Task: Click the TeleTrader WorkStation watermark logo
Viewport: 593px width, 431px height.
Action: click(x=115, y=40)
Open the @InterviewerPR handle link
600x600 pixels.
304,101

▸ **Task goal**: When you answer, retype all of the material exactly as it appears above.

▸ **Answer below**:
Task: Click the TeleTrader WorkStation watermark logo
Viewport: 593px width, 431px height.
Action: click(x=115, y=40)
Open the @InterviewerPR handle link
600x600 pixels.
304,101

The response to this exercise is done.